Per molti anni la storia di Mimmo Noviello, un Casalese esempio di impegno civile nei territori martoriati dalla morsa della camorra, non ha avuto voce, è rimasta sotto silenzio nelle ombre più tetre di omertà e rassegnazione.

Tra coloro che hanno rotto il silenzio, Paolo Miggiano ne L’Altro Casalese (Di Girolamo Editore, 2019) riscatta, con durezza, senso di indignazione e giustizia, la memoria di Mimmo, un imprenditore che apre una scuola guida a Castel Volturno, si rifiuta di pagare il pizzo, non cede ai ricatti della camorra, resiste con dignità alle pressioni di connivenza con la malavita, denuncia e riesce a far arrestare i suoi estortori.

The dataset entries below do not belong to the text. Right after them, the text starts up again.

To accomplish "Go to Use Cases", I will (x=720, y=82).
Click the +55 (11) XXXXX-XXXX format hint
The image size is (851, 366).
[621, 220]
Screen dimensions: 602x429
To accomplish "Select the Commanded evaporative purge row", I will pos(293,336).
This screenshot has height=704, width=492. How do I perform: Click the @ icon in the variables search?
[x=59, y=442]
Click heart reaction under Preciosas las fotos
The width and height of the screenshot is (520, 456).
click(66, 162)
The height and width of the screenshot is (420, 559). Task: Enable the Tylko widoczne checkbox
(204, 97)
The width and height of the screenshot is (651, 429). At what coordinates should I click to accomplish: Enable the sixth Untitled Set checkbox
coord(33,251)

Sulla questione si è espresso anche il noto giornalista Sandro Ruotolo, in un dialogo durante la presentazione del libro tenutasi alla Camera dei Deputati il 26 Settembre.

Lo Stato si distrae e la camorra, invece, non dimentica.

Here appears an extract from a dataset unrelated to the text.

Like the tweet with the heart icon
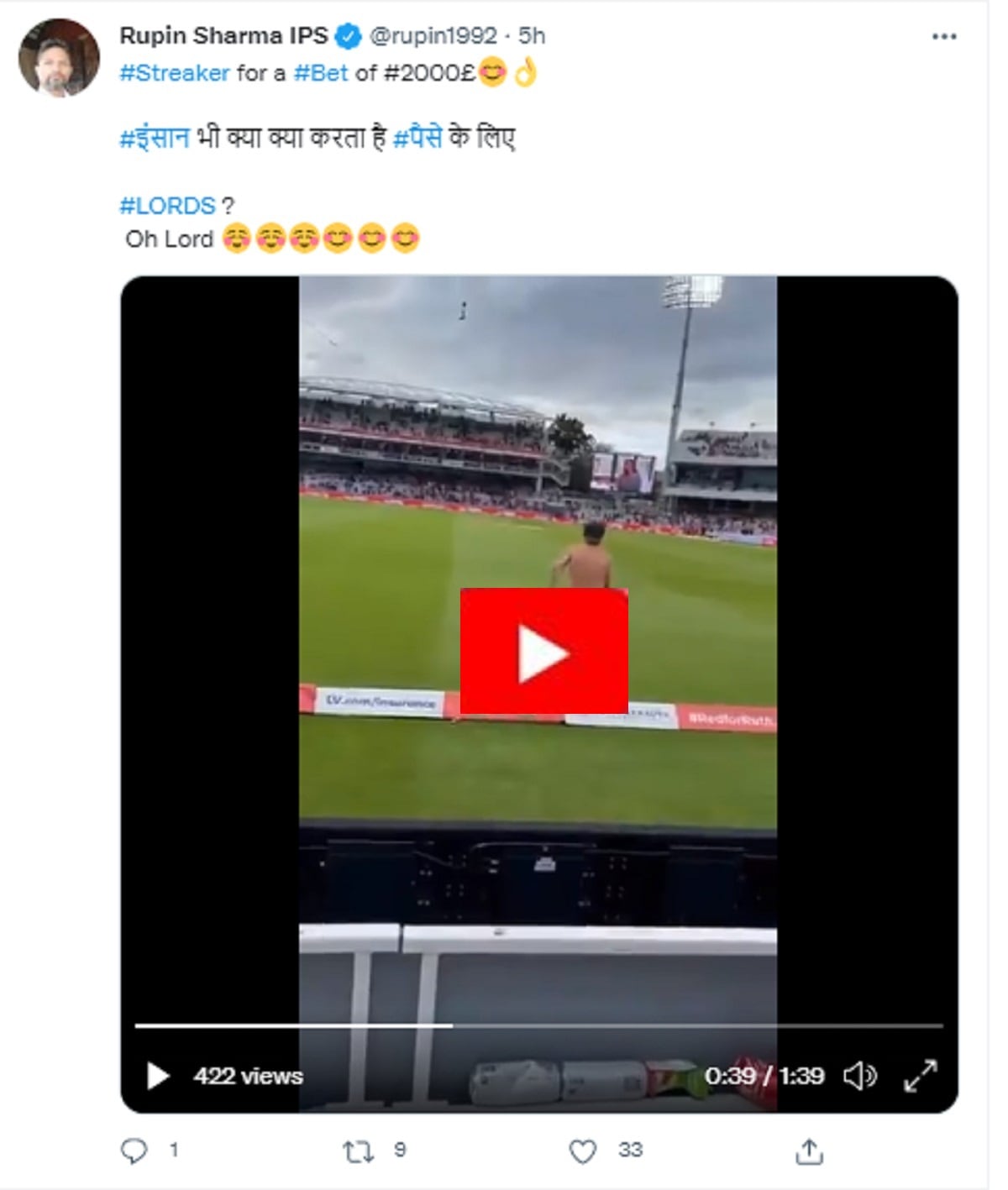This screenshot has width=1008, height=1190. tap(582, 1151)
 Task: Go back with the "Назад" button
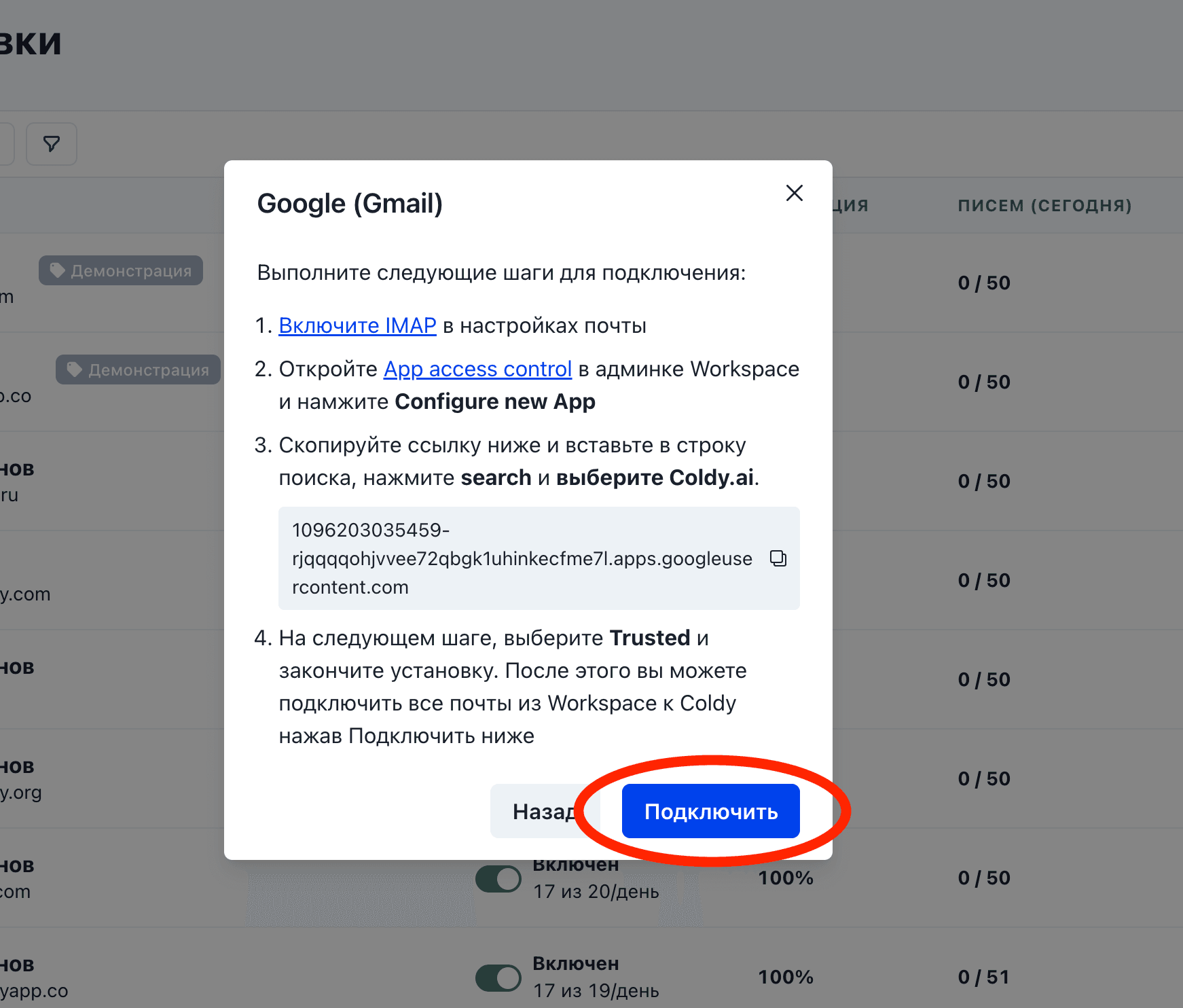[x=536, y=811]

Il paradosso è tutto nel valore della memoria capovolto in cui i clan sono attenti e settori istituzionali e della società civile indifferenti. Passano sette anni dalla denuncia all’attentato di Mimmo. Da poco gli era stata tolta la scorta e il suo killer, Setola, era evaso dal carcere con la collaborazione di un oculista, noto professionista che gli aveva fornito un certificato falso. L’indifferenza, l’isolamento da parte della società civile ha reso possibile ciò che poteva essere evitato considerando che l’appello dell’imprenditore e dei figli di costituire una rete antiracket era risultato vano. L’imprenditore onesto che ha denunciato è stato isolato, mentre il suo killer, Setola, metteva in piedi una pattuglia di fuoco e attuava una strategia del terrore che, in poche settimane, fece innumerevoli vittime, tra cui gli immigrati che si stavano ribellando alla camorra colpiti nella strage di Castelvolturno.

La mafia non dimentica, lo Stato si volta dall’altra parte e con una distrazione imperdonabile arriva solo al momento del funerale di Mimmo Noviello. Resta la testimonianza, l’esempio umano ed educativo della sua dignità di non piegarsi ai ricatti della malavita, il valore civile di una denuncia che pone necessario il richiamo alla memoria. La vicenda di un uomo rimasto isolato perché onesto, a cui nessuno più offriva un caffè, la storia di una vittima innocente della ferocia dei clan, della vigliaccheria del “colpirne uno per educarne cento”, ci richiama alla responsabilità di educare alla coscienza civica. Isolamento, indifferenza e distrazione, purtroppo ancora presenti, sono le armi più insidiose dello strapotere camorrista contro cui possiamo usare la strategia vincente dell’educazione alla memoria e alla solidarietà. Da qui l’appello a combattere insieme questa battaglia. Perché chi ha il coraggio della denuncia, non rimanga più solo.